The doctrine of judicial review - that courts may review the actions of the other two branches - is neither new nor controversial. It has been clear since 1803, when our first Chief Justice, John Marshall, authored the unanimous decision of the Supreme Court in Marbury v. Madison. The issue in that case was whether an act of Congress (the Judiciary Act of 1789), which purported to grant more jurisdiction to the Supreme Court than the Constitution granted it, was valid. The Supreme Court held not only that the act was invalid, but also that it was uniquely the job of the courts to make that determination. In language that would apply equally to a constitutional challenge to an executive order issued by a President, Chief Justice Marshall wrote:
It is emphatically the province and duty of the Judicial Department to say what the law is. Those who apply the rule to particular cases must, of necessity, expound and interpret that rule. If two laws conflict with each other, the Courts must decide on the operation of each.
So, if a law be in opposition to the Constitution, if both the law and the Constitution apply to a particular case, so that the Court must either decide that case conformably to the law, disregarding the Constitution, or conformably to the Constitution, disregarding the law, the Court must determine which of these conflicting rules governs the case. This is of the very essence of judicial duty.
If, then, the Courts are to regard the Constitution, and the Constitution is superior to any ordinary act of the Legislature, the Constitution, and not such ordinary act, must govern the case to which they both apply.
Those, then, who controvert the principle that the Constitution is to be considered in court as a paramount law are reduced to the necessity of maintaining that courts must close their eyes on the Constitution, and see only the law.
This doctrine would subvert the very foundation of all written Constitutions. It would declare that an act which, according to the principles and theory of our government, is entirely void, is yet, in practice, completely obligatory. It would declare that, if the Legislature shall do what is expressly forbidden, such act, notwithstanding the express prohibition, is in reality effectual. It would be giving to the Legislature a practical and real omnipotence with the same breath which professes to restrict their powers within narrow limits. It is prescribing limits, and declaring that those limits may be passed at pleasure. 
This is basic constitutional law. It has been the cornerstone of American jurisprudence for more than two centuries. It is taught to every law student in their first year of law school. It is the foundation for every ruling by every federal court concerning the constitutionality of any act of the President and of Congress. Without it, the Rule of Law, the Separation of Powers, and the entire structure of American democracy, would collapse. Attempting to subvert it would be tantamount to an act of treason.

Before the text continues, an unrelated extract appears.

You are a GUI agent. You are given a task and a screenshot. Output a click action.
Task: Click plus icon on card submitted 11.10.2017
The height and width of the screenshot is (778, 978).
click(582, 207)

The danger of statements like Mr. Miller's is that people unfamiliar with the Constitution and the doctrine of judicial review might believe him. And if enough people believe him, they might empower the President to ignore the courts. We would then face a full-fledged constitutional crisis unlike any this nation has ever seen.

In the same case, Chief Justice Marshall wrote: "The Government of the United States has been emphatically termed a Government of laws, and not of men." If it is to remain so, Americans must resist any attacks that may be launched on our courts. However one may judge the performance of the judicial branch now or historically, it remains our greatest safeguard against tyranny.